The range runs from the line containing "Click the 安全管理措施评估 heading" to the last line of the entries. Copy that range exactly, omitting pictures.

SOURCE MATERIAL START

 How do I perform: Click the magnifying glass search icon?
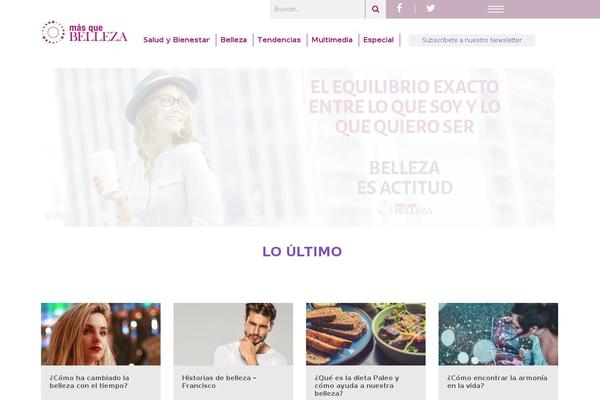click(375, 9)
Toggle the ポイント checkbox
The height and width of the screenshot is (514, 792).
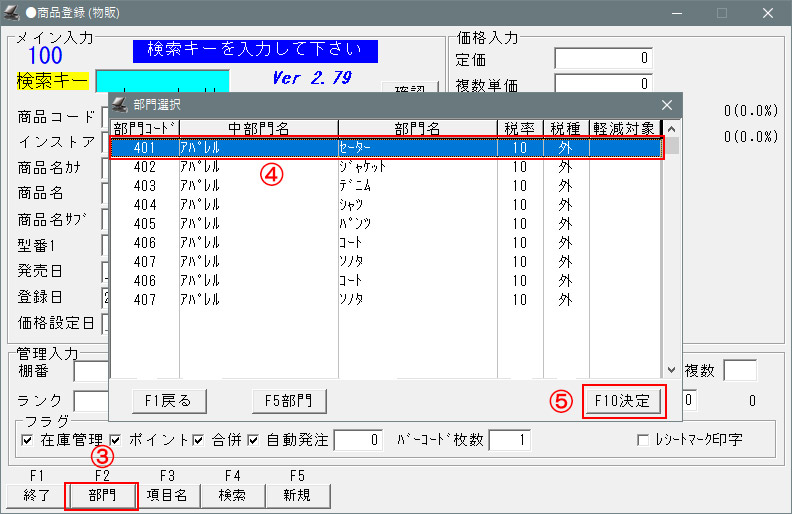click(x=116, y=439)
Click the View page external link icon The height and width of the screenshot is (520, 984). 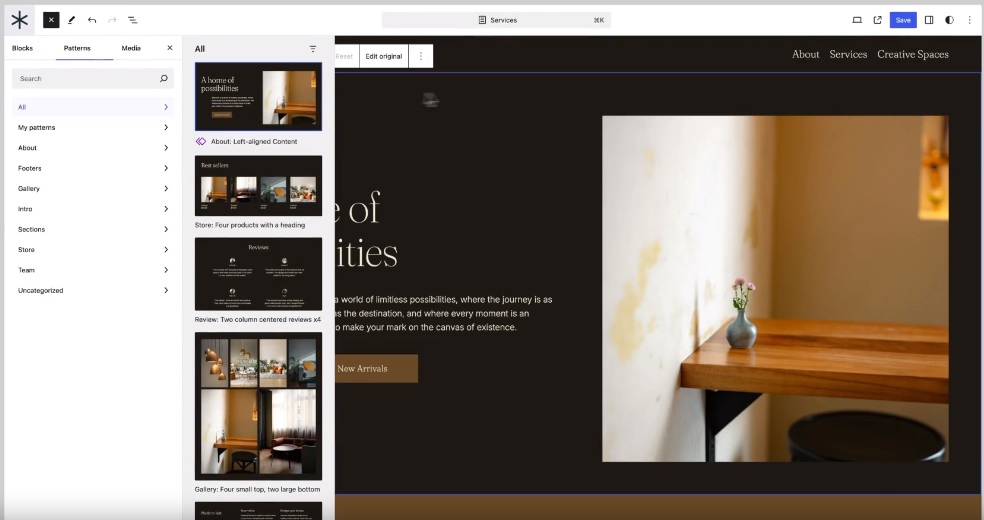click(878, 20)
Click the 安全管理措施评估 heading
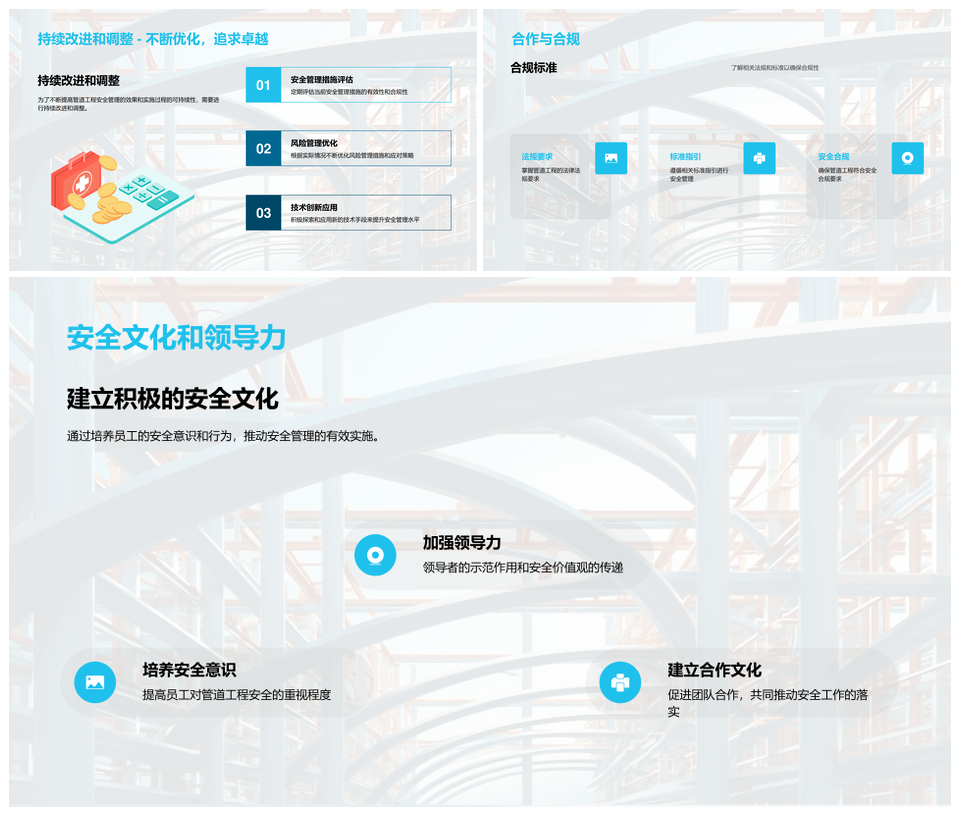960x816 pixels. click(322, 79)
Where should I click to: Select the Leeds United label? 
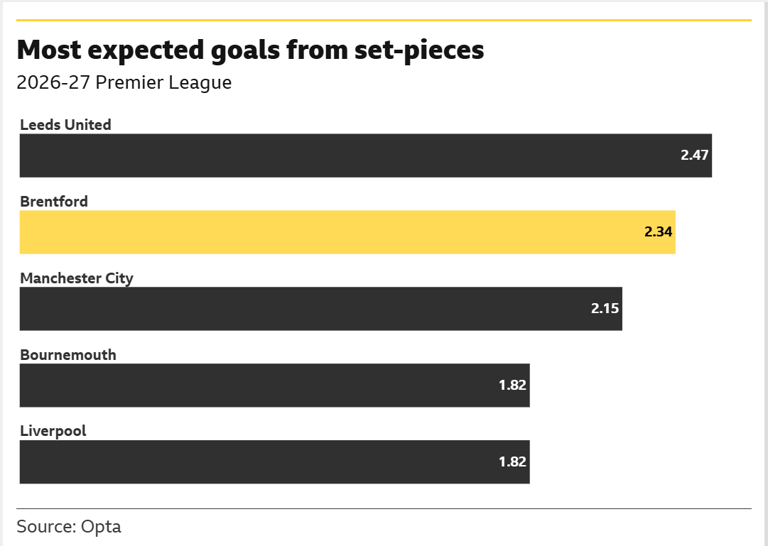point(66,125)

SOURCE MATERIAL END

● OUTPUT FOR THIS TASK
Click the 安全管理措施评估 heading
960x816 pixels. click(322, 79)
Where should I click to: Select the Leeds United label? 
point(66,125)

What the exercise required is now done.